Johnston Ambulance Service has a contract with the county to provide non-emergency transportation for patients in the county. But Duplin officials have been considering ways to improve and streamline the delivery of rescue services in the county, and county commissioners at one point expressed interest in having county-owned ambulances take over that service as a way to increase revenue.
Brock allegedly convinced Coman, a former Johnston Ambulance employee, to help him obtain information about Johnston's list of clients, patient information and calls.
The lawsuit claims that some members of the Duplin County Board of Commissioners were aware of Brock's actions.
Investigators said Dr. Thomas Hunter, the owner of another ambulance carrier, Coastline Care, recorded conversations between Brock and Duplin County Commissioner Larry Howard discussing the issue. Howard was not charged with any wrongdoing.
"JAS suffers irreparable harm" and damage to its ability to compete in the business, the lawsuit claims. The company is seeking damages in excess of $10,000 and wants the court to prohibit Duplin County from competing against it for non-emergency transportation service in the county.
The company's lawyer, Charles Ellis of Greenville, has asked for a jury trial, and already has begun taking depositions.
The lawsuit says Coman used her former company password to access the computer records.

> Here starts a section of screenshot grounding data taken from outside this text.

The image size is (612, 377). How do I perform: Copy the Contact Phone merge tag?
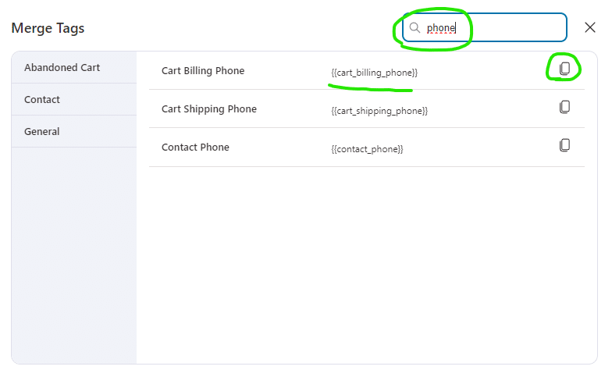coord(564,145)
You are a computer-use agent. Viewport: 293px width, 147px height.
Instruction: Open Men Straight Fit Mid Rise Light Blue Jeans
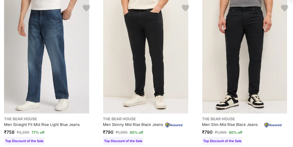pos(42,125)
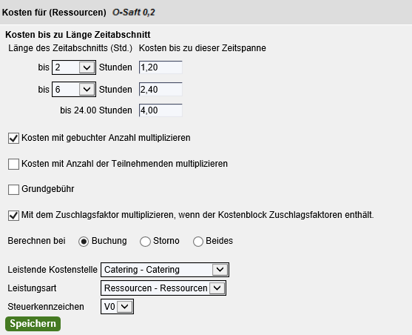Tick the Grundgebühr checkbox
412x335 pixels.
pyautogui.click(x=13, y=189)
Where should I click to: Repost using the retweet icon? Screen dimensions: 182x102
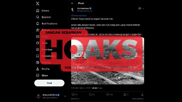click(90, 95)
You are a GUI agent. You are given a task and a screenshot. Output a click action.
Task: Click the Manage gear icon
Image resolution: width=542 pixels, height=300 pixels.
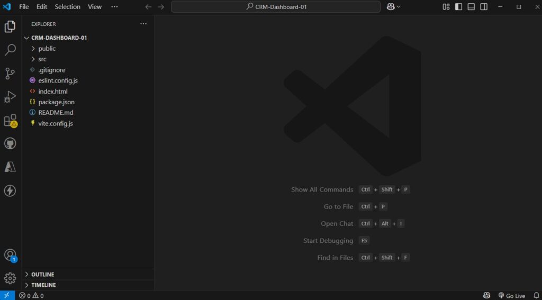[10, 278]
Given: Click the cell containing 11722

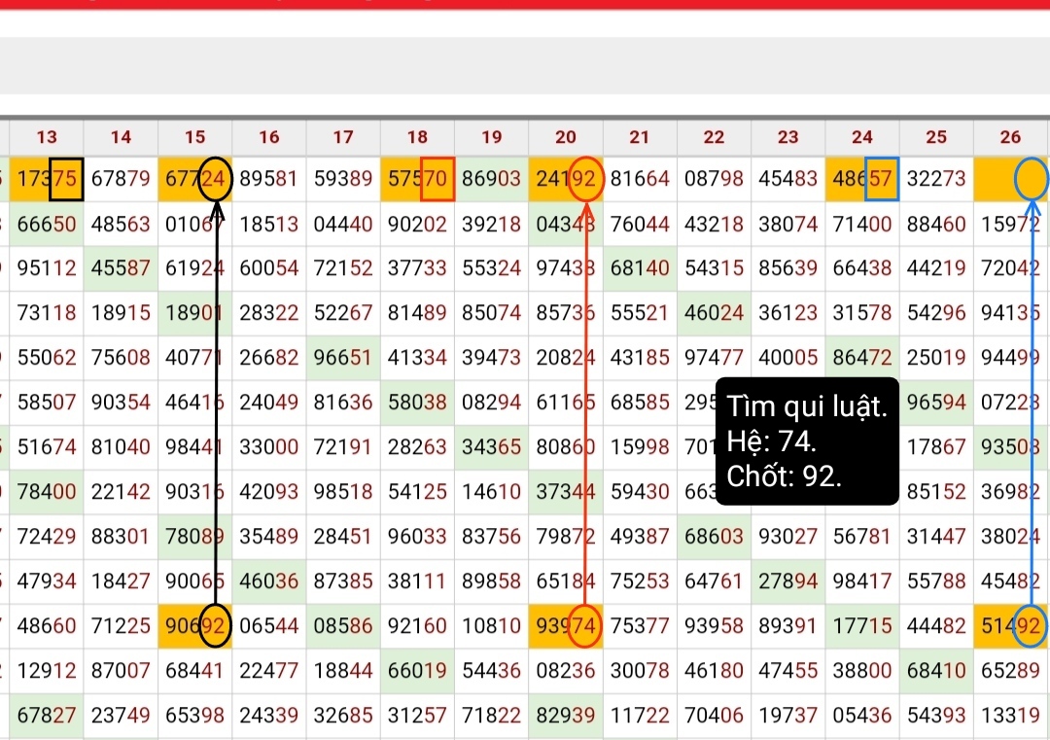Looking at the screenshot, I should [640, 716].
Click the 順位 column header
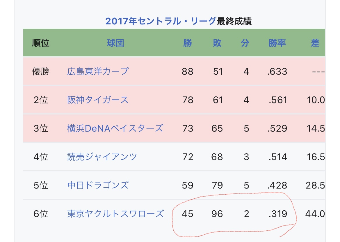340x242 pixels. [41, 43]
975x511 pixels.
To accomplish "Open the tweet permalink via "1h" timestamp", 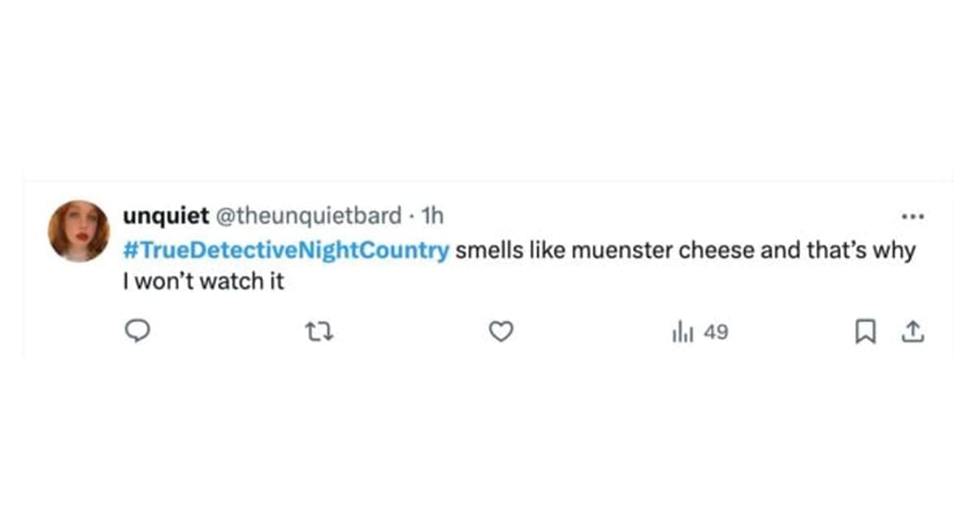I will 435,216.
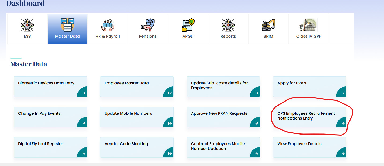Open View Employee Details tile
This screenshot has height=166, width=384.
(299, 144)
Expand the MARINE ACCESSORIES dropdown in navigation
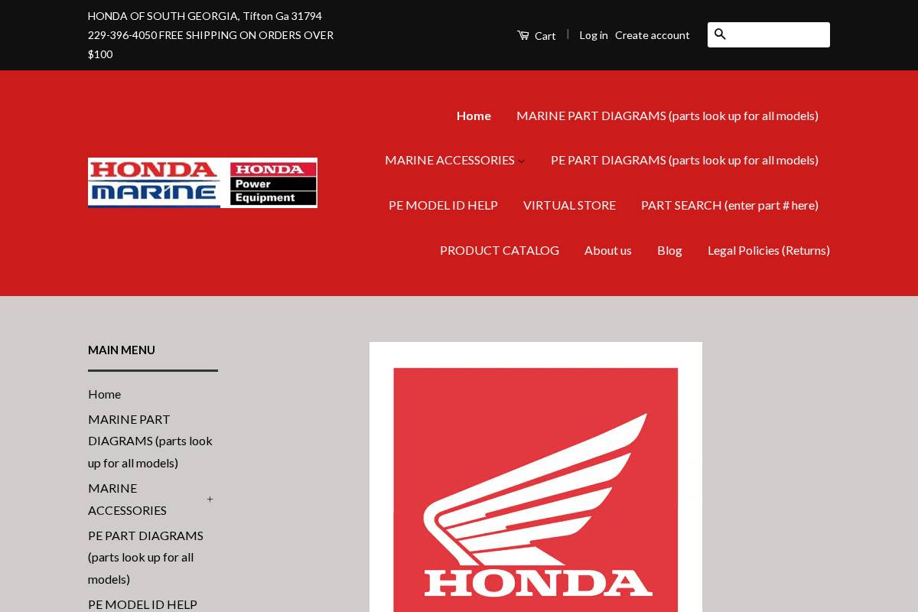This screenshot has height=612, width=918. click(x=450, y=160)
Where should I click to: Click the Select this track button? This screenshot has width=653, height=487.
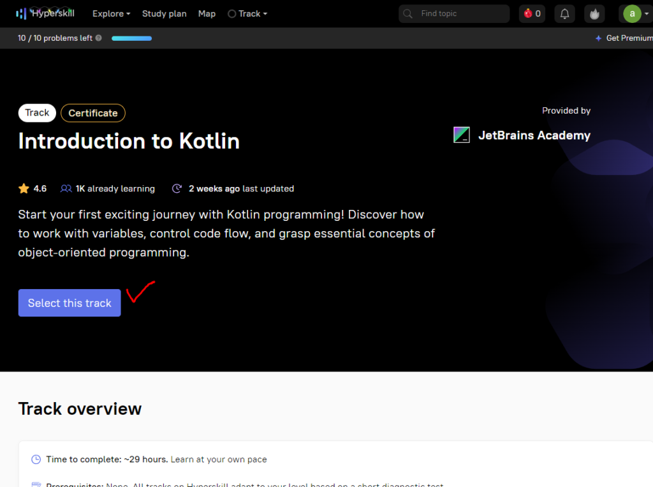(70, 303)
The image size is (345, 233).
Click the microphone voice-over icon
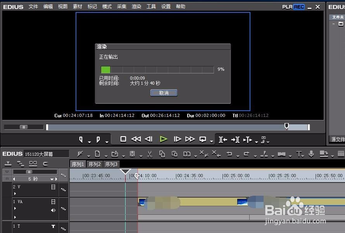click(311, 154)
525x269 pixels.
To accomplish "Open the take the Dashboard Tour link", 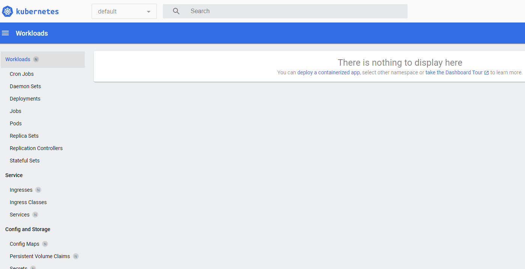I will (454, 72).
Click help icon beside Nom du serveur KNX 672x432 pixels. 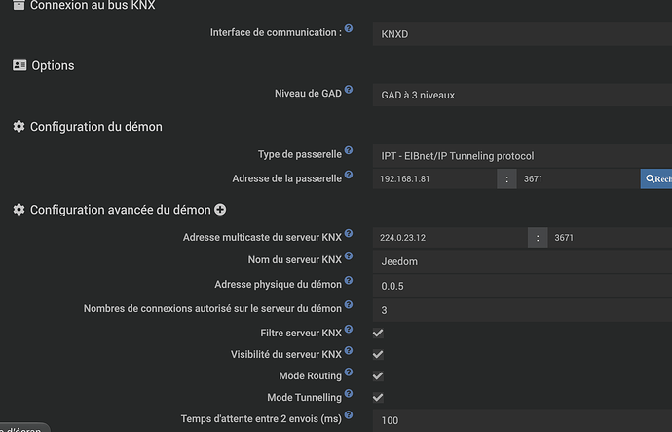349,255
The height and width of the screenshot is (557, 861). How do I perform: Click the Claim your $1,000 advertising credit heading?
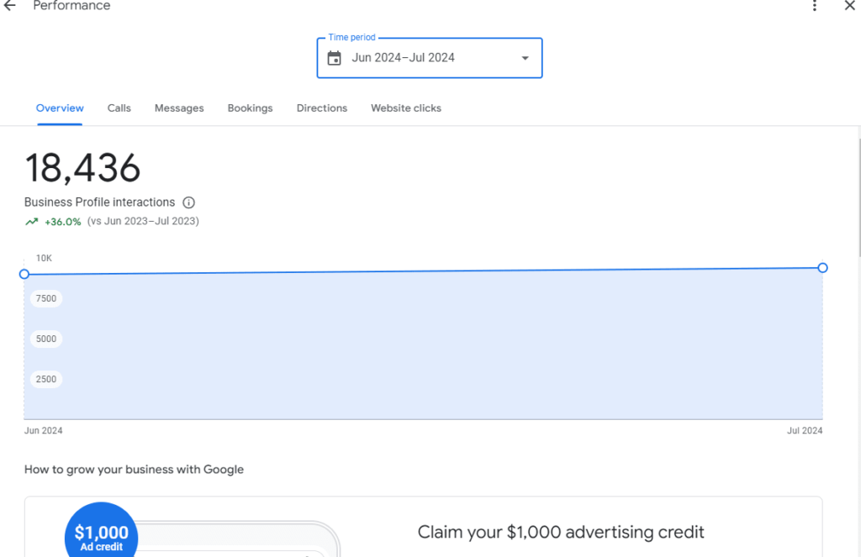(561, 532)

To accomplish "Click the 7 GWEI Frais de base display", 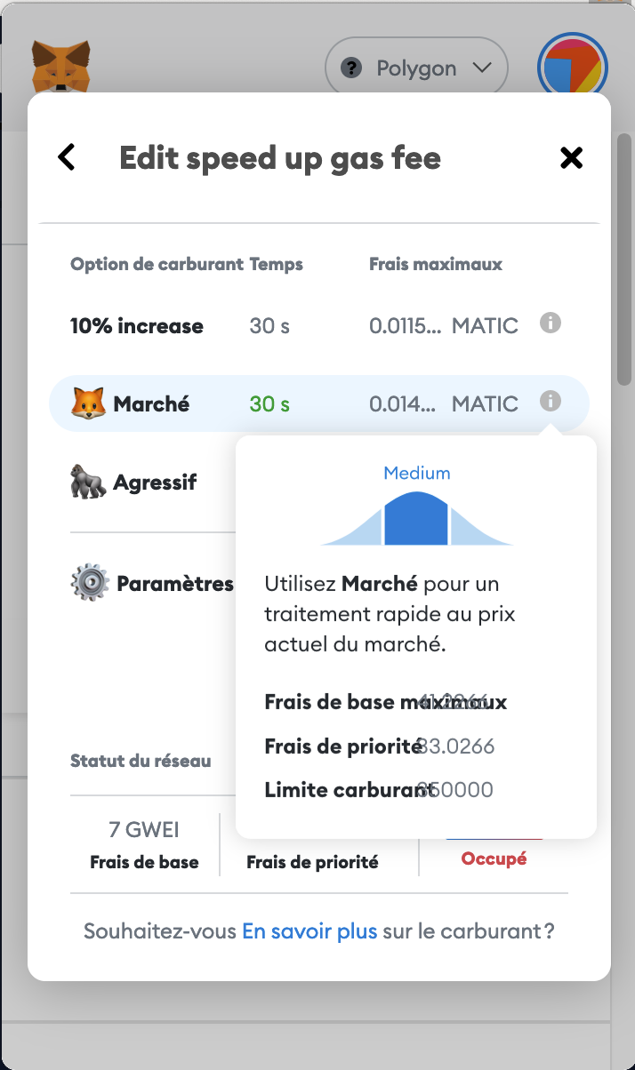I will tap(144, 842).
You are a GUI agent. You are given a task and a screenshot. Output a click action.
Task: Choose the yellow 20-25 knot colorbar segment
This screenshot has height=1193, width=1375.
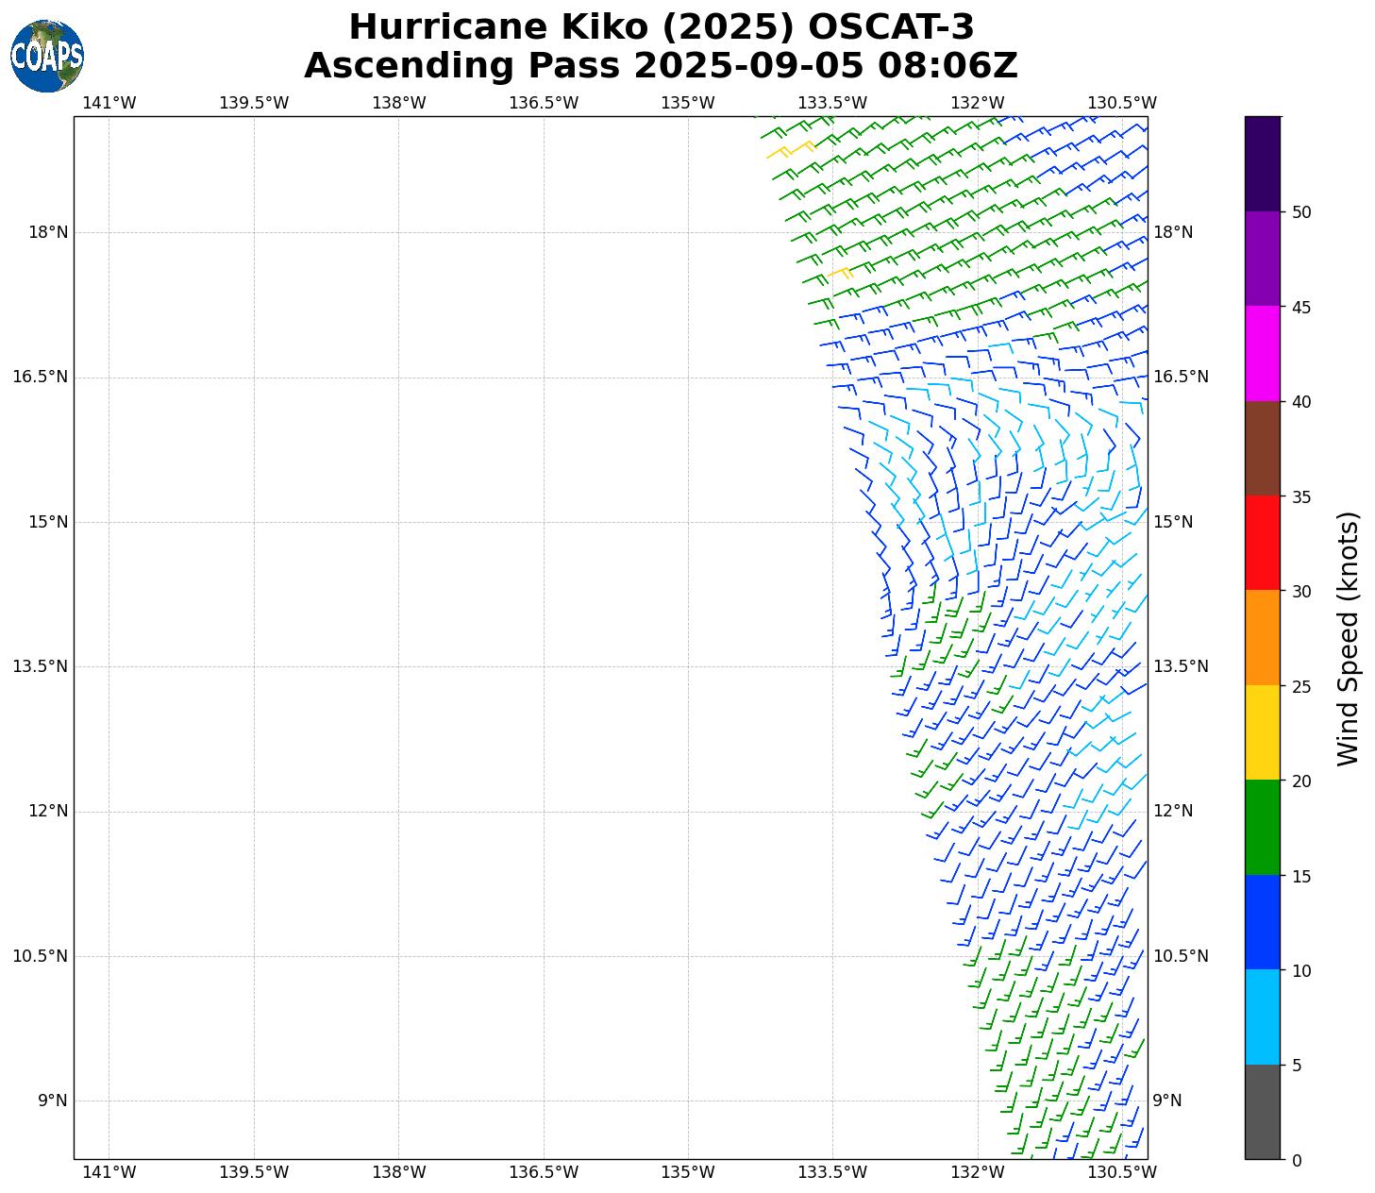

According to the lawsuit, "Brock entered the room while Coman was accessing the information and inquired as to what the information was and asked her to access all such information for the last quarter of 2005 and to print out the information. Another employee of Duplin County entered the room and told them what they were doing was illegal and that they would 'get into trouble.' However, Brock and Coman disregarded this warning and continued to access the information."
The information allegedly included customer lists and call lists with dates, times and locations of calls and patient information protected by the Health Portability and Accountability Act.
The complaint says Johnston Ambulance Service officials believe Brock hired Ms. Coman to help the county compete with the company.
The complaint alleges that Brock took the information gleaned from the computer files to other employees "and/or agents of Duplin County, including but not limited to members of the Duplin County Board of Commissioners."
The lawsuit also claims that the company's computer system has been compromised and remains under threat of continued misappropriation and use of its trade secrets by the county.